## TASK ITEM
Please give again, exactly and only, the stretch of lines from the one containing "Task: Click the Collab button" to the end of the entries below.

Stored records

########

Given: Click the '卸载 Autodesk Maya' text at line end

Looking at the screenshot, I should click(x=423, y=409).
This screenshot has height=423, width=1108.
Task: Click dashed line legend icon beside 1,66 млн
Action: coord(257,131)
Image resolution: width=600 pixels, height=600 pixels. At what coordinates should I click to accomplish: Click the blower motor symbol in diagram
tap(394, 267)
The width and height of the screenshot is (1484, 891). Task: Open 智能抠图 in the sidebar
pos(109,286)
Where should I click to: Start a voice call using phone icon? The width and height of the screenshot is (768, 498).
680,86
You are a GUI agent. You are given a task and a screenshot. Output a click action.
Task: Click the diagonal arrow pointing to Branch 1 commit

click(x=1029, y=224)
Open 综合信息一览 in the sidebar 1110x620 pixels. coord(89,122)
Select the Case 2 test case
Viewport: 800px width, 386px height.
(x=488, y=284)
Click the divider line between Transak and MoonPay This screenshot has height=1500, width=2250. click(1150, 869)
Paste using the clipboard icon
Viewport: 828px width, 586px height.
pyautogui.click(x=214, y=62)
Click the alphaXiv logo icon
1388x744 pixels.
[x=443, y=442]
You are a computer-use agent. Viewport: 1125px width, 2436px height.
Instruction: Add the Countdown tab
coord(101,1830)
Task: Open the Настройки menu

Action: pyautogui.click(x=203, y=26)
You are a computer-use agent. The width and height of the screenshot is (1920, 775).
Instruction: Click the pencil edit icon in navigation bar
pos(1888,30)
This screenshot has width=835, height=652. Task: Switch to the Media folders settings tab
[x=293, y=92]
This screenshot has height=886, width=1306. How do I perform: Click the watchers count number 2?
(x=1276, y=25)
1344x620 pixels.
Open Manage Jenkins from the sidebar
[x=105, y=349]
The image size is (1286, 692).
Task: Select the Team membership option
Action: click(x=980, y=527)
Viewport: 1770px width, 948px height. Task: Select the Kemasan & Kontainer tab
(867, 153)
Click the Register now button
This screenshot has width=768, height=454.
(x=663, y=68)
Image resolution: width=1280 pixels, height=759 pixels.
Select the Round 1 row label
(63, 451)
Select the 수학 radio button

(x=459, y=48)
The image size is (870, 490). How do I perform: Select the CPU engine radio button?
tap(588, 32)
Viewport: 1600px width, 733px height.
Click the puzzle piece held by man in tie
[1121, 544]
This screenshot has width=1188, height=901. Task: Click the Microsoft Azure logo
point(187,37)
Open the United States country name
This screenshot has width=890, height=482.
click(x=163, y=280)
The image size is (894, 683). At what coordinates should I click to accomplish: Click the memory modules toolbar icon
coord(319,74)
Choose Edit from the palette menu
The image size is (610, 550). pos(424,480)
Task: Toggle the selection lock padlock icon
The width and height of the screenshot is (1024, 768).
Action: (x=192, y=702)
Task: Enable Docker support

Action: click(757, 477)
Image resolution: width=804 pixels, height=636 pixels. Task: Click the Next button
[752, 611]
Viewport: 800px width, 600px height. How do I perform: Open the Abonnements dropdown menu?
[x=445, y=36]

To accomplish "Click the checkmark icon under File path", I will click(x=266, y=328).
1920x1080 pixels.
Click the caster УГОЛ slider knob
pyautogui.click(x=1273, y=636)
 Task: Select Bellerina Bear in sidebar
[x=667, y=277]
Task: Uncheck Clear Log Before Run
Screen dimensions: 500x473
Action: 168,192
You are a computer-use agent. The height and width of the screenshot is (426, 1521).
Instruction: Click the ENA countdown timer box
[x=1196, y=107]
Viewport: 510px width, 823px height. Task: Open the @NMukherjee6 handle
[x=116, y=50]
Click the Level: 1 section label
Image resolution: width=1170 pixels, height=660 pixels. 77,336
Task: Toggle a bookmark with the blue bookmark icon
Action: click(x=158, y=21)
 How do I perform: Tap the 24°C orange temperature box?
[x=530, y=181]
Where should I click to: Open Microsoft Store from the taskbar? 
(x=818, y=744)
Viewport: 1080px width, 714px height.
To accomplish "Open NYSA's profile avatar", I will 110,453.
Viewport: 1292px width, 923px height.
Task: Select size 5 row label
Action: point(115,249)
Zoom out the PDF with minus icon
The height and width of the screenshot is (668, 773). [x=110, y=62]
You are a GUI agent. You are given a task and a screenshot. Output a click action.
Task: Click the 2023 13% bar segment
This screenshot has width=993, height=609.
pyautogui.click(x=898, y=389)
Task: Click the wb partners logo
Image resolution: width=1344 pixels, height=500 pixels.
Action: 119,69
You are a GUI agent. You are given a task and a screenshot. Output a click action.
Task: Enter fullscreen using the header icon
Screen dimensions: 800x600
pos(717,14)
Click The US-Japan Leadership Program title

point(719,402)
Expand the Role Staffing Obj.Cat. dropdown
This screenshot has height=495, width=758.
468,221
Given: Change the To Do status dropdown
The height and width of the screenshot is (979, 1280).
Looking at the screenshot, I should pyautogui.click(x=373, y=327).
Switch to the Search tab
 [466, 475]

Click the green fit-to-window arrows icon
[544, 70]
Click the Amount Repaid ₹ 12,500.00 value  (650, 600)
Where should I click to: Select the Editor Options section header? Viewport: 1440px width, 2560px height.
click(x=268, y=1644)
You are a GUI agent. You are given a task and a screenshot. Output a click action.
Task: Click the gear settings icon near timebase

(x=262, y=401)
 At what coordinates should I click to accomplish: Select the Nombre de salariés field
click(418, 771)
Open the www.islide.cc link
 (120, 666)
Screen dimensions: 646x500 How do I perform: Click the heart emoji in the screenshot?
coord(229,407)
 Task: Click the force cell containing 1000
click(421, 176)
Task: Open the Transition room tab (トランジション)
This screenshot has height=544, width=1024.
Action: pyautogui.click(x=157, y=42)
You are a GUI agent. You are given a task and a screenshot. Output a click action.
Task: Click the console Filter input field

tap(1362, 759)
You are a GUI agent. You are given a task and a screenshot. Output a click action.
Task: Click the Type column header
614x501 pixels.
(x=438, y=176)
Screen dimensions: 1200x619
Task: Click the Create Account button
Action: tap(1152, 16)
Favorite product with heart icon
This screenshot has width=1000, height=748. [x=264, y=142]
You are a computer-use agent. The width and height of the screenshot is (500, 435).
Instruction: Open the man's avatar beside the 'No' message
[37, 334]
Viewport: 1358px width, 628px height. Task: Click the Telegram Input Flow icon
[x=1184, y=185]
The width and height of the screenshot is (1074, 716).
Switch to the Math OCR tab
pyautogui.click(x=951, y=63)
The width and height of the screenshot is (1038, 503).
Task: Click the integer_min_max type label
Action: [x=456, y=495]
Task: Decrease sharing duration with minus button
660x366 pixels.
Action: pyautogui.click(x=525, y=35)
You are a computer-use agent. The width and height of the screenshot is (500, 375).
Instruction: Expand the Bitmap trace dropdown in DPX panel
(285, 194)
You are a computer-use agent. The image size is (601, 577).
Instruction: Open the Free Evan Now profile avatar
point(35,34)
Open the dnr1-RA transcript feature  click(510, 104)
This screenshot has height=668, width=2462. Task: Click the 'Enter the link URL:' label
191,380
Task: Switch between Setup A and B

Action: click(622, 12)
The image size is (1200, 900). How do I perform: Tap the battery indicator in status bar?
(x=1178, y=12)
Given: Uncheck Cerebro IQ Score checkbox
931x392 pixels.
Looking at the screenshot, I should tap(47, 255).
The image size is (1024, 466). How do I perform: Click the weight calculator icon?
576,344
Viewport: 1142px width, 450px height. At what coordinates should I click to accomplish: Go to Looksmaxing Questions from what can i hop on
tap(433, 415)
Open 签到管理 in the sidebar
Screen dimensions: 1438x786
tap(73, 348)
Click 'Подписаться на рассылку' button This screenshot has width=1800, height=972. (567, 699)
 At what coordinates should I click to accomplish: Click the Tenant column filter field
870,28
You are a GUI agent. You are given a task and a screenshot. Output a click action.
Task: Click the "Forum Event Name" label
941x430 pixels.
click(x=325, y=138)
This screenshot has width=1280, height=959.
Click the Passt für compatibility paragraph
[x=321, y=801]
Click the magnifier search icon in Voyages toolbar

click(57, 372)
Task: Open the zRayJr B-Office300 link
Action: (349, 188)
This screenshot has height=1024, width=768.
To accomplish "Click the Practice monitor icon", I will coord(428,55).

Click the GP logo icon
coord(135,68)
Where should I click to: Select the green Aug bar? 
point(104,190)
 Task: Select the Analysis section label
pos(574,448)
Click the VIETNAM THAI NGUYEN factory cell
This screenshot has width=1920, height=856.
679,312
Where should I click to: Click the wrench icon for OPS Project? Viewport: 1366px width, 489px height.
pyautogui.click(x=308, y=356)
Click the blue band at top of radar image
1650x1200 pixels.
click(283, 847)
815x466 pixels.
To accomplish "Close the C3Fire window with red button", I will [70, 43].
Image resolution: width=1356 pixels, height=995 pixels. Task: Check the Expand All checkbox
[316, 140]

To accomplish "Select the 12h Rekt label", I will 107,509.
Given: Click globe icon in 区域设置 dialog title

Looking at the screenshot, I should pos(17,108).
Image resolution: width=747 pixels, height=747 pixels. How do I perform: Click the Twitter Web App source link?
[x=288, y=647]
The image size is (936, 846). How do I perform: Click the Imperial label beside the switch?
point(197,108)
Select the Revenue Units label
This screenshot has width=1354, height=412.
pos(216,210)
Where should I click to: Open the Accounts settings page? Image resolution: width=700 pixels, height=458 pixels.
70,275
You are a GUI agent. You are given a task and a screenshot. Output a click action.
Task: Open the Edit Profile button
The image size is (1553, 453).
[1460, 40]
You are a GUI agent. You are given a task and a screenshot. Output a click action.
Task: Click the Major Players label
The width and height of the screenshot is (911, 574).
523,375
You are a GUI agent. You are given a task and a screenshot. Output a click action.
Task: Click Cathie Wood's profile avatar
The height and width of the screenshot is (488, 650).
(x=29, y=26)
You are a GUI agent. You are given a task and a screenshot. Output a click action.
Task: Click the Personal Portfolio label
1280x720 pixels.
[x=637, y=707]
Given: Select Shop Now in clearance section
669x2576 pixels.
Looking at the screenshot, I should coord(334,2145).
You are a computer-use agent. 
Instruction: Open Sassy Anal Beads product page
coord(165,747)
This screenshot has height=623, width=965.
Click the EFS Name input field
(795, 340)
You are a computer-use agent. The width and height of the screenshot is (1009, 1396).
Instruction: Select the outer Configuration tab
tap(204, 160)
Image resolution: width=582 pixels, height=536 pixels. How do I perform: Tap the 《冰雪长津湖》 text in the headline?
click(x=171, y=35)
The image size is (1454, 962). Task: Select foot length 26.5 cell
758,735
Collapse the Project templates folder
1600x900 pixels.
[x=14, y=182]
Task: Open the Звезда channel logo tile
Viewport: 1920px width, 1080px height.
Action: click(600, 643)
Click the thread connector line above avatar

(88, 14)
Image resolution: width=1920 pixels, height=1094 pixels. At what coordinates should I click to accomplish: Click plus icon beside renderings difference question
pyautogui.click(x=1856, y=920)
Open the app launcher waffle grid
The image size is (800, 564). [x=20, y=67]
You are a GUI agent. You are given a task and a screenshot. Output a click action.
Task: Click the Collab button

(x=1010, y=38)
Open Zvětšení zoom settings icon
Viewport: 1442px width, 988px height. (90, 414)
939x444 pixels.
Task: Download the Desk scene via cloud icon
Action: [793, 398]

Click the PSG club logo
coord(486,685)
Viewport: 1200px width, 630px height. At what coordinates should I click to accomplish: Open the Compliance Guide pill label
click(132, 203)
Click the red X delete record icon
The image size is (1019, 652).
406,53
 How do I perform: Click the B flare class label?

########

## WRITTEN ANSWER
Task: Click the Collab button

(x=1010, y=38)
Open Zvětšení zoom settings icon
Viewport: 1442px width, 988px height. (90, 414)
939x444 pixels.
Task: Download the Desk scene via cloud icon
Action: [793, 398]

Click the PSG club logo
coord(486,685)
Viewport: 1200px width, 630px height. At what coordinates should I click to accomplish: Open the Compliance Guide pill label
click(132, 203)
Click the red X delete record icon
The image size is (1019, 652).
406,53
 How do I perform: Click the B flare class label?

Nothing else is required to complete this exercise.